# Page excerpt
++++++++++++++++++++
Archimedes is a part of the Western cultural imaginary about the nature of science, knowledge, and scientific power. Get me a lever long and strong enough, find me the right place to stand, and I can move the world. That’s the image.
Now, I’m about to take over as Digital Editor of Social Epistemology. So it’s not like I actually believe this is the way science and scientific knowledge actually works.
Human knowledge, technology, and power have definitely moved the world. It’s moved the world into a distinct geological epoch – the Holocene era, blip in the planet’s history that it is. It’s moved the world into remarkable extinction event as well, as we drown so much of the Earth’s creatures in our toxic waste.
But scientific knowledge doesn’t need to understand the world from some point of perfect objectivity to do its work. The view from nowhere not only doesn’t exist, but it was never necessary in the first place.
++++++++++++++++++++
# Dataset excerpts
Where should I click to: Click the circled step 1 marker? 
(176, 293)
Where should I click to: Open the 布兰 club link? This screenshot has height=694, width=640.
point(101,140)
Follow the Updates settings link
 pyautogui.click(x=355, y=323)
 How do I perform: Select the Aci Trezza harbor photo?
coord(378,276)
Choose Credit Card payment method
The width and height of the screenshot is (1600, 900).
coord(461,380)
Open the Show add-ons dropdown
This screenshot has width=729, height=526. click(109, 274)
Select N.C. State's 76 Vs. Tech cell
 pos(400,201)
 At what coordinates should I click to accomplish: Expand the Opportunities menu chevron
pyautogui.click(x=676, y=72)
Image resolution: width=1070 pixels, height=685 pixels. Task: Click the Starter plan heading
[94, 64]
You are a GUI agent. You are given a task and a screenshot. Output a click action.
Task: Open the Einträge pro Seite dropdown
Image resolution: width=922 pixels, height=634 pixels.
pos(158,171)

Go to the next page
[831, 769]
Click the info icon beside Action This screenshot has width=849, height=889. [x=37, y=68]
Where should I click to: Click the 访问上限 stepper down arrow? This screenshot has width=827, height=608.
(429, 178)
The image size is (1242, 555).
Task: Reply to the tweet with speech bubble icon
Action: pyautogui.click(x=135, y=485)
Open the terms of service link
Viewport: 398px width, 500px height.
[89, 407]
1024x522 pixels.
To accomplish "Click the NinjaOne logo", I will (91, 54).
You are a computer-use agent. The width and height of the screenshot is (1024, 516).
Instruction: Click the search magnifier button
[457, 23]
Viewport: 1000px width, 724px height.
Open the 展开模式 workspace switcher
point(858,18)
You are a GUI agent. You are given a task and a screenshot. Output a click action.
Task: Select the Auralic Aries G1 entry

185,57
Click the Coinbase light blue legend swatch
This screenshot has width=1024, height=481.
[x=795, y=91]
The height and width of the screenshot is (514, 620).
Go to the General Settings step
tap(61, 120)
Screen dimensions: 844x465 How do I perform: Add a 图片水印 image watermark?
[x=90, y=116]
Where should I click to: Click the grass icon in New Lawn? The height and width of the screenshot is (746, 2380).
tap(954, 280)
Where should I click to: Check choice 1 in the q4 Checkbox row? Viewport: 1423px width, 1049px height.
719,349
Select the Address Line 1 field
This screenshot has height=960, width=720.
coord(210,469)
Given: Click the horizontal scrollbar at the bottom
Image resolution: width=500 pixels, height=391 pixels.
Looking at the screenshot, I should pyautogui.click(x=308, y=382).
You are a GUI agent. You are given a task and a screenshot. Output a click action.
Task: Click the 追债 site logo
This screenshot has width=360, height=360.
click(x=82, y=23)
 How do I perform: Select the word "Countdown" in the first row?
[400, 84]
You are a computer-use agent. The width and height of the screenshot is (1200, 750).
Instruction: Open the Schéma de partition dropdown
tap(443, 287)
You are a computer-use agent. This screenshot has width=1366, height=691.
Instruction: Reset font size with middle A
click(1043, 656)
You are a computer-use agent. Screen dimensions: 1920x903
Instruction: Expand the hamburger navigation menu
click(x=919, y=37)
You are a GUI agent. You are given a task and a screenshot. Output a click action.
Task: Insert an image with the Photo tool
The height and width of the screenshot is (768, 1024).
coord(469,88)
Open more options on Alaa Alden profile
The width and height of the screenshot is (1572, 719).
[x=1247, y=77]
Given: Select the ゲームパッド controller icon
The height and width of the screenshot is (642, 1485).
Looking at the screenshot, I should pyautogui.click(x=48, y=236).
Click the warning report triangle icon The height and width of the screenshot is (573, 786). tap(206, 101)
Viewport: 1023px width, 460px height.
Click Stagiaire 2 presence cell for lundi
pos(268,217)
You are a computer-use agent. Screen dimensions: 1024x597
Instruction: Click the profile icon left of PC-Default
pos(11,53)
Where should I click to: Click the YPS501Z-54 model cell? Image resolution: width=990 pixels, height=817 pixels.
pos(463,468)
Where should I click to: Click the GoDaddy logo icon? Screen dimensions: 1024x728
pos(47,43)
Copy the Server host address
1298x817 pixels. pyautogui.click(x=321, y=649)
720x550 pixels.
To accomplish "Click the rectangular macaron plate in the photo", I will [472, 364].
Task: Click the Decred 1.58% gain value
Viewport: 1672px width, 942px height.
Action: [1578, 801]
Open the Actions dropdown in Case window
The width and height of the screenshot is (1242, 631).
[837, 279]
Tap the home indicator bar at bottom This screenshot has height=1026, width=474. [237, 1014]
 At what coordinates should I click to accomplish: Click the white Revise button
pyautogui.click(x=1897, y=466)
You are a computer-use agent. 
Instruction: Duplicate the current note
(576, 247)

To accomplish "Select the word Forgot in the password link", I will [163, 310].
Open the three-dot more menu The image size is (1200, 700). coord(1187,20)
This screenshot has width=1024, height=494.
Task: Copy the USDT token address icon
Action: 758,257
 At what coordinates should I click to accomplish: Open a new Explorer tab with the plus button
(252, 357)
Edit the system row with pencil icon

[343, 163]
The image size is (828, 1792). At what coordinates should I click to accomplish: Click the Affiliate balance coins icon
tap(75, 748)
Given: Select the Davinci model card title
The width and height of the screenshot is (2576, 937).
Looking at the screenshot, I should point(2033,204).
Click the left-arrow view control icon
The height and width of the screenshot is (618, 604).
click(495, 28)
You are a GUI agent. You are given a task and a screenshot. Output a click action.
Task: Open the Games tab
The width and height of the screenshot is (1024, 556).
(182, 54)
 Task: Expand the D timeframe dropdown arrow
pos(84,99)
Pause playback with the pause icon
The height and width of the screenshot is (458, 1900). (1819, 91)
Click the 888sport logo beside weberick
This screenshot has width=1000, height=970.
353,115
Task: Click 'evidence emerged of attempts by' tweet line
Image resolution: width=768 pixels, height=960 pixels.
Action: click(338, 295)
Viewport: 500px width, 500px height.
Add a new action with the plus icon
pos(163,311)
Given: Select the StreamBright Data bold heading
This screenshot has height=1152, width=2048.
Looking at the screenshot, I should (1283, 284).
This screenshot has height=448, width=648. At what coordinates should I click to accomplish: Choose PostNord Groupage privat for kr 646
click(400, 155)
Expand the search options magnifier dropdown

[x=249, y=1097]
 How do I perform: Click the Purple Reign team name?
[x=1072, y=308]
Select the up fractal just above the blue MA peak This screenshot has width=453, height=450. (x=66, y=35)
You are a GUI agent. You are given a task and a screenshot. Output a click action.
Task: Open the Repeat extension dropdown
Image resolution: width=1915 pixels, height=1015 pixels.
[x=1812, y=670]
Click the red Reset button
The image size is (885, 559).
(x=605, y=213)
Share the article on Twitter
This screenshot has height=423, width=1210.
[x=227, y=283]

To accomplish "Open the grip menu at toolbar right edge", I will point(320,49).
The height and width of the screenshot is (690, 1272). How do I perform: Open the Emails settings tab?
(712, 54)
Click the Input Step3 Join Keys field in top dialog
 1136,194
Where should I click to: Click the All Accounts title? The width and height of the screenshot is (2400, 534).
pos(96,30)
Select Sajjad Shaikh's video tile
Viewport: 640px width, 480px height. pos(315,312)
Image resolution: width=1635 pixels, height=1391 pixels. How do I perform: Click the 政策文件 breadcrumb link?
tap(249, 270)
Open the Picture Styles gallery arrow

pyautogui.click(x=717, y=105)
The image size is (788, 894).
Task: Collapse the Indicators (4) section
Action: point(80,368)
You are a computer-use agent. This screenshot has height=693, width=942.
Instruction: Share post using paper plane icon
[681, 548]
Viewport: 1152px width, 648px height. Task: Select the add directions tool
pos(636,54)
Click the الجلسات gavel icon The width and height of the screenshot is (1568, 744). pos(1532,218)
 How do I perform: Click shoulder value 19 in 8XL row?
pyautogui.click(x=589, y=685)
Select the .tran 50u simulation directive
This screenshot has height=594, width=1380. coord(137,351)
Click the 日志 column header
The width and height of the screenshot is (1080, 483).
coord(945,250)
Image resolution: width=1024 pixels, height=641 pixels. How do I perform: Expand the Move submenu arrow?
++++++++++++++++++++
# Requirement 1
Transcribe the Archimedes passage from "Archimedes is a" up to and including "knowledge actually works.".
# Requirement 2
Answer these questions using the Archimedes passage:
(a) Which position is the writer about to take over?
(b) In the image of moving the world, what must be found besides a lever long and strong enough?
(c) According to the last paragraph, what never existed and was never necessary?
# Requirement 3
Continue the Archimedes passage, beginning after its final sentence.

# Exercise answer 1
Archimedes is a part of the Western cultural imaginary about the nature of science, knowledge, and scientific power. Get me a lever long and strong enough, find me the right place to stand, and I can move the world. That’s the image.
Now, I’m about to take over as Digital Editor of Social Epistemology. So it’s not like I actually believe this is the way science and scientific knowledge actually works.

# Exercise answer 2
(a) Digital Editor of Social Epistemology.
(b) The right place to stand.
(c) The view from nowhere.

# Exercise answer 3
I write this so that I can draw out of Hannah Arendt’s writing about this idea something that I can use in my own philosophical work. She talks about an “Archimedean moment” in the history of Western science, from which we realized that view from nowhere.
Yet I think she also understands that this “Archimedes” image doesn’t refer to scientific practice itself. Scientific practice and technological development is far more complex than the popular image of it all.
That’s where I pick up Arendt’s thread on this image of Archimedes. The popular image of science remains this ludicrous, inaccurate one of the view from nowhere. The point of pure objectivity where our knowledge is pure in its truth.
Even that popular image misunderstands Archimedes’ words,* ignoring their directly practical character. Knowledge is how he moves and changes the world, not simply understanding it in some purely abstract sense.
* I doubt Archimedes himself ever said anything precisely like that. Same with the Eureka! moment. The idea, the image, the cartoon that appears in our popular culture is most important.
No, what matters is the image of the Archimedean point or moment. The image that fixes our belief in human knowledge as aiming for pure objectivity is part of our popular culture. It isn’t true about the nature of knowledge, but it’s popularly believed to be true. We shouldn’t confuse the two.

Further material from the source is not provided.